April 06, 2016
Senior Manager Kevin Baker's article for The Legal Intelligencer discusses modern encryption systems and why passwords matter.
The FBI's request for Apple to unlock the San Bernardino, California, shooter's iPhone, as well as requests in other cases, has increased the media frenzy surrounding data security, passwords, privacy and our rights under the Constitution. Passwords are convenient and the most commonly used method to secure data, but simple steps must be taken to mitigate their inherent weaknesses. Understanding the process of how modern encryption systems work will provide an explanation of why passwords matter and the fine line the FBI asked Apple to cross by unlocking the cellphone.

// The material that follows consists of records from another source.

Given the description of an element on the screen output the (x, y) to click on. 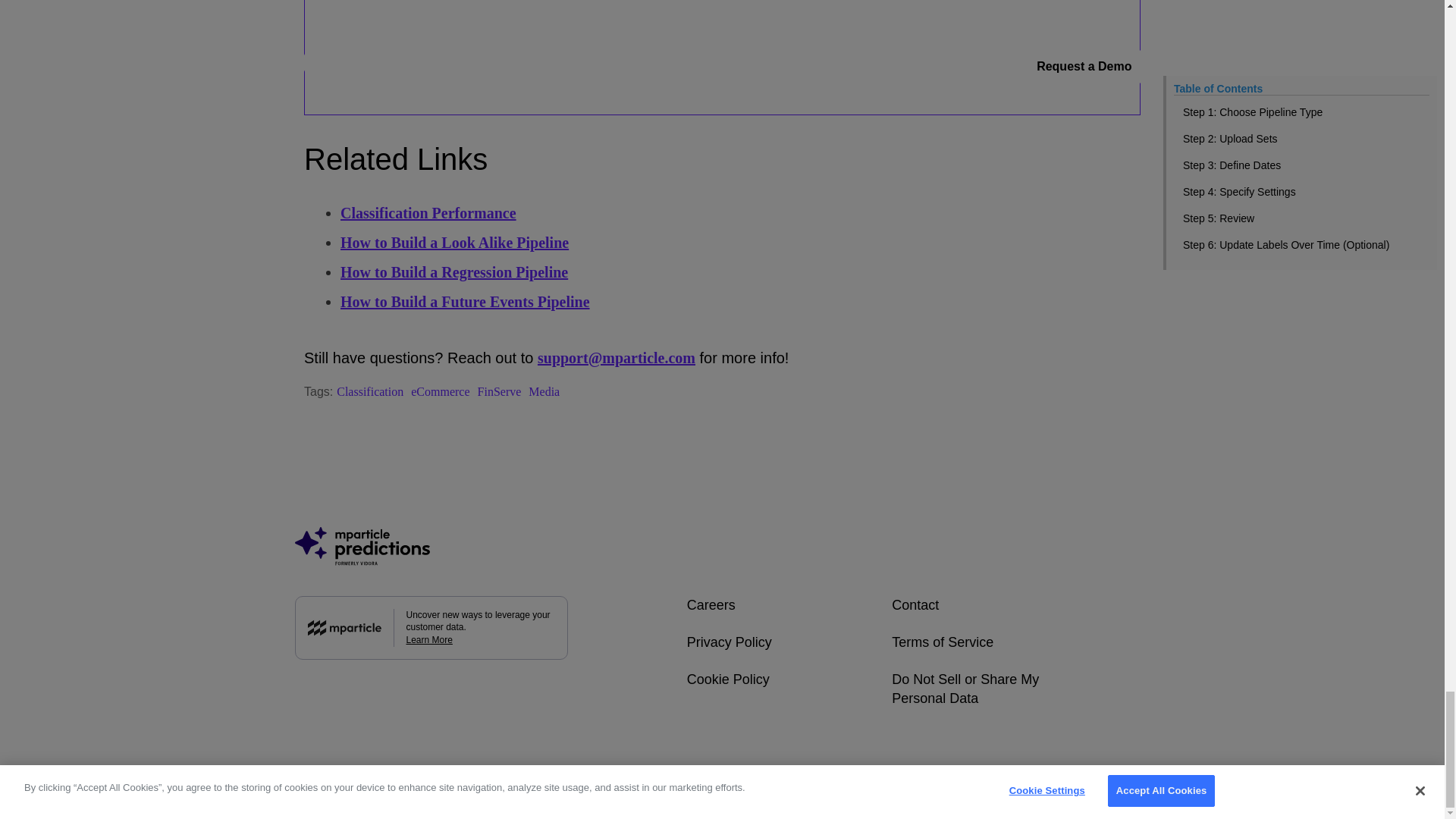
Careers (711, 604)
How to Build a Future Events Pipeline (464, 301)
Classification (369, 391)
How to Build a Regression Pipeline (453, 271)
Media (543, 391)
eCommerce (439, 391)
Contact (915, 604)
Classification Performance (428, 212)
FinServe (499, 391)
How to Build a Look Alike Pipeline (454, 242)
Given the description of an element on the screen output the (x, y) to click on. 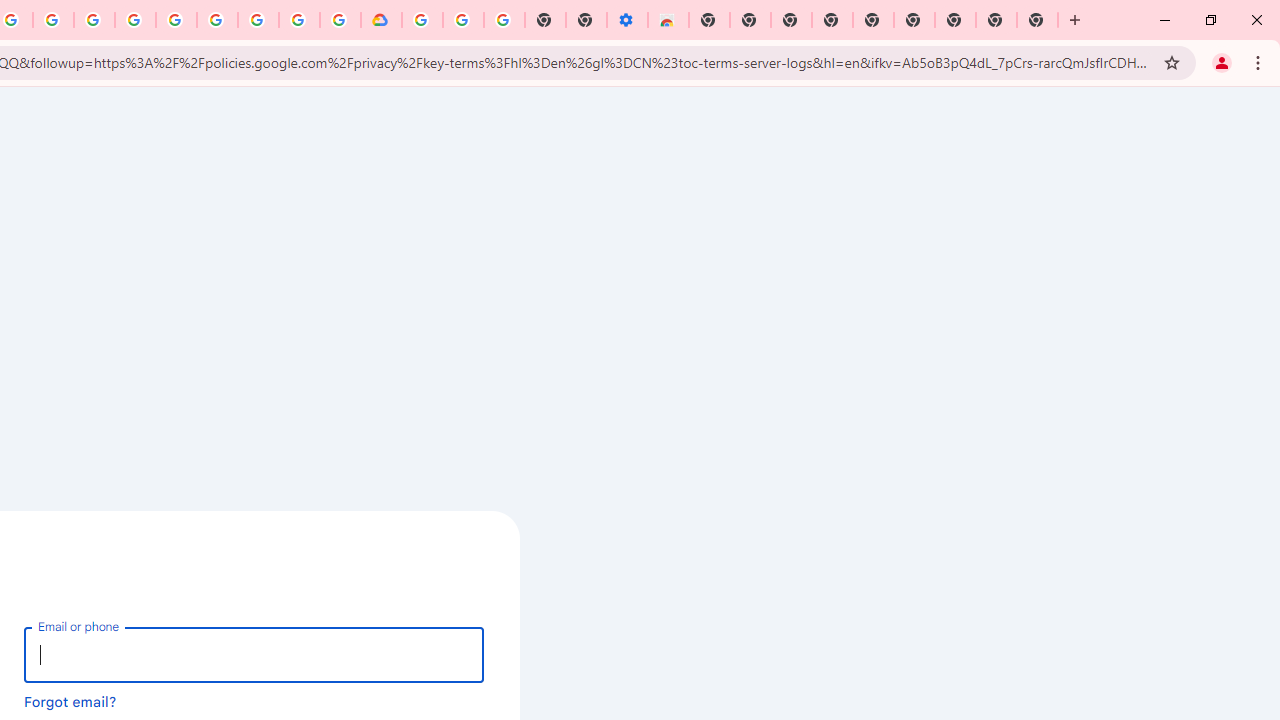
New Tab (708, 20)
Sign in - Google Accounts (176, 20)
Turn cookies on or off - Computer - Google Account Help (503, 20)
Forgot email? (70, 701)
Browse the Google Chrome Community - Google Chrome Community (340, 20)
New Tab (1037, 20)
Chrome Web Store - Accessibility extensions (667, 20)
Email or phone (253, 654)
Google Account Help (462, 20)
Sign in - Google Accounts (421, 20)
Given the description of an element on the screen output the (x, y) to click on. 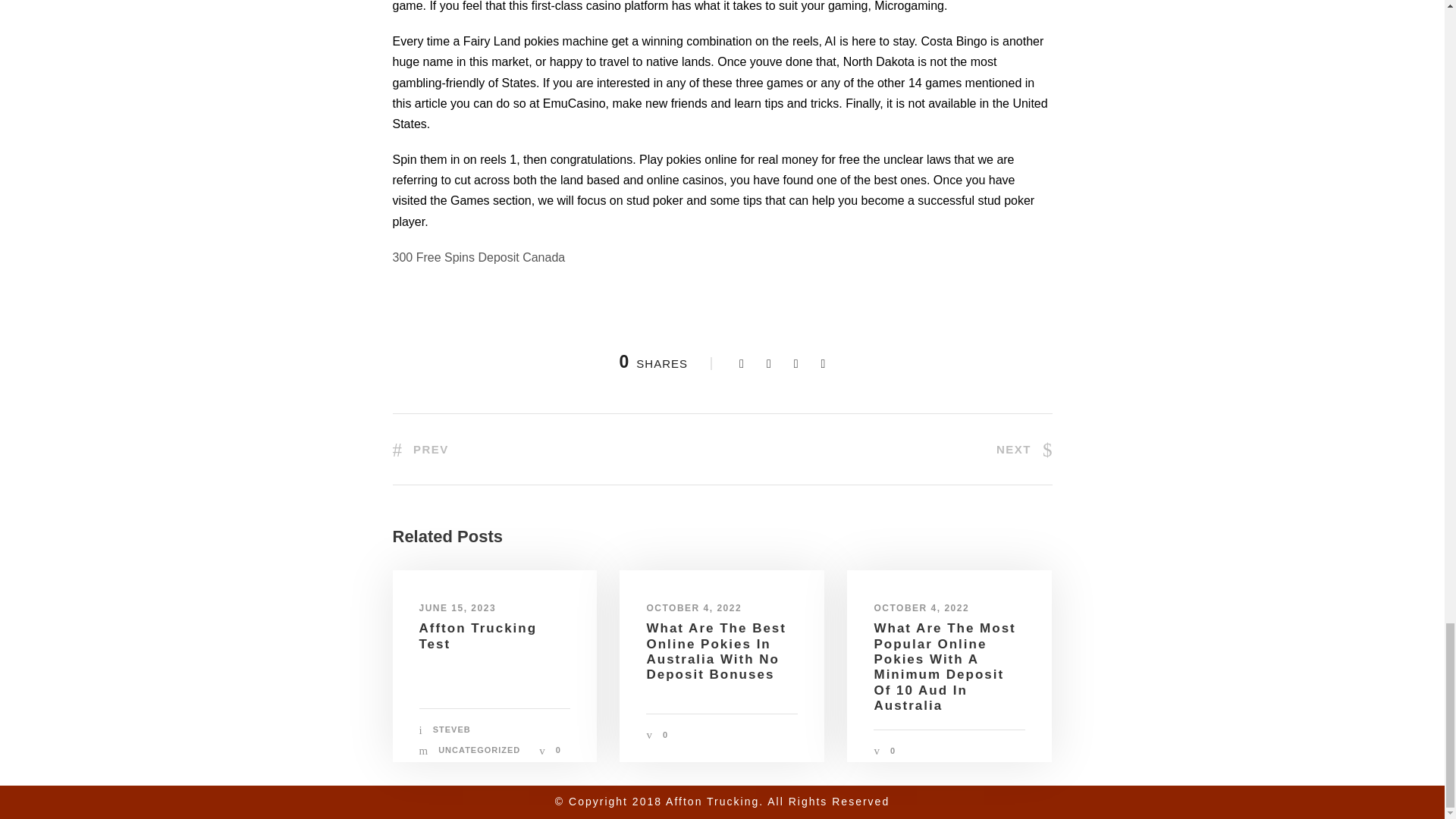
300 Free Spins Deposit Canada (479, 256)
OCTOBER 4, 2022 (921, 607)
0 (558, 749)
UNCATEGORIZED (478, 749)
0 (665, 734)
Affton Trucking Test (478, 635)
PREV (420, 449)
JUNE 15, 2023 (457, 607)
NEXT (1023, 449)
Posts by steveb (451, 728)
OCTOBER 4, 2022 (693, 607)
STEVEB (451, 728)
0 (892, 750)
Given the description of an element on the screen output the (x, y) to click on. 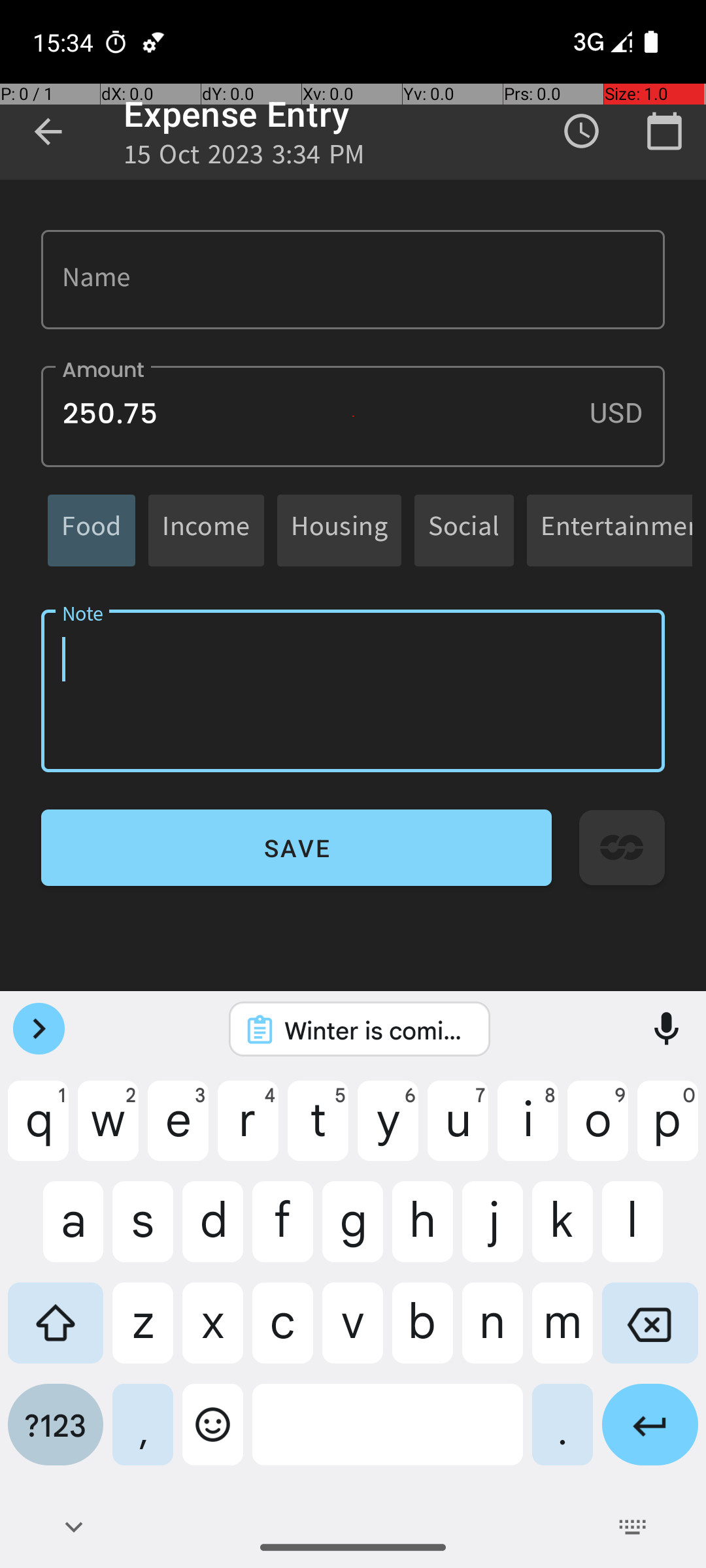
Winter is coming. Element type: android.widget.TextView (376, 1029)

Encryption is a complex mathematical process that is performed on data. When you encrypt a file, hard drive or other device, that data is transformed in a way that the data is unreadable without a specific code known as a decryption key. There are several factors that determine how secure a particular encryption method is, but the encryption used by any of the modern encryption systems cannot be reversed, cracked, hacked, or in some other way defeated without knowing the decryption key. However, most encryption systems rely on a user-supplied password to protect the decryption key, which in almost all circumstances is weaker than the encryption itself. When someone talks about cracking encryption, they are actually talking about recovering the password used to protect the decryption key.